The Frankowski Firm is investigating potential claims against Morgan Stanley Smith Barney LLC, based on a $3.25 million fine and $9.78 million in customer restitution ordered by the Financial Industry Regulatory Authority (“FINRA”) against the firm for its supervisory failures related to short-term trades of unit investment trusts (UITs).
A UIT is a company that sells units in a portfolio of securities with a termination of a specific maturity date; often between one and two years. UITs come with a number of fees and expenses, including deferred sales charges and a creation and development fee. Brokers who recommend a strategy of continual rolling over of investments from one UIT to another before their maturity date can incur increased fees and sales charges over time, which can be a lucrative strategy for the broker but wholly unsuitable for an investor.
FINRA found that from January 2012 through June 2015, hundreds of Morgan Stanley brokers executed short term UIT rollovers in thousands of customer accounts. FINRA also found that Morgan Stanley failed to supervise its representatives’ sales of UITs, failed to offer guidance to supervisors on how to review UIT transactions, failed to implement an adequate system to detect short term UIT rollovers and failed to provide for supervisory review of UIT rollovers prior to execution within the firm’s order entry system.

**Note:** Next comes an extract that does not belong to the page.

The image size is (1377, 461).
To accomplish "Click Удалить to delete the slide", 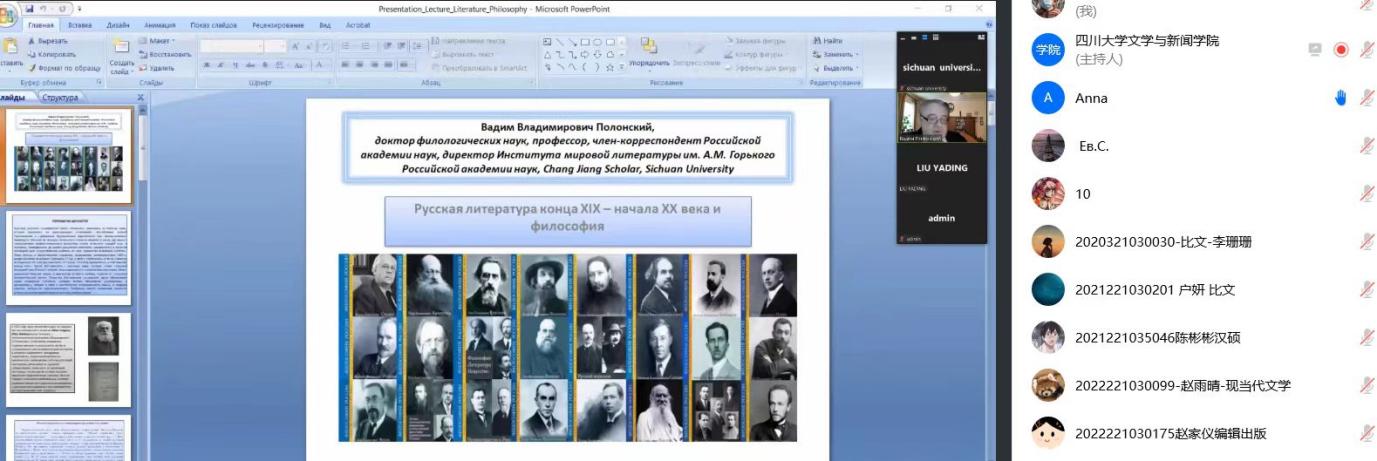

Morgan Stanley neither admitted nor denied the charges leveled by FINRA but consented to the entry of FINRA’s findings and must pay approximately $13 million total as a result of the FINRA investigation. FINRA further announced that due to this case it was launching a targeted exam in September 2016 with a focus on UIT rollovers and would highlight in 2017 its evaluation of firms’ ability to monitor for short-term trading of longer-term products.
If you or someone you know lost money in a Morgan Stanley account as the result of unsuitable or misrepresented investments, please call the Frankowski Firm at 888.741.7503 or fill out this contact form.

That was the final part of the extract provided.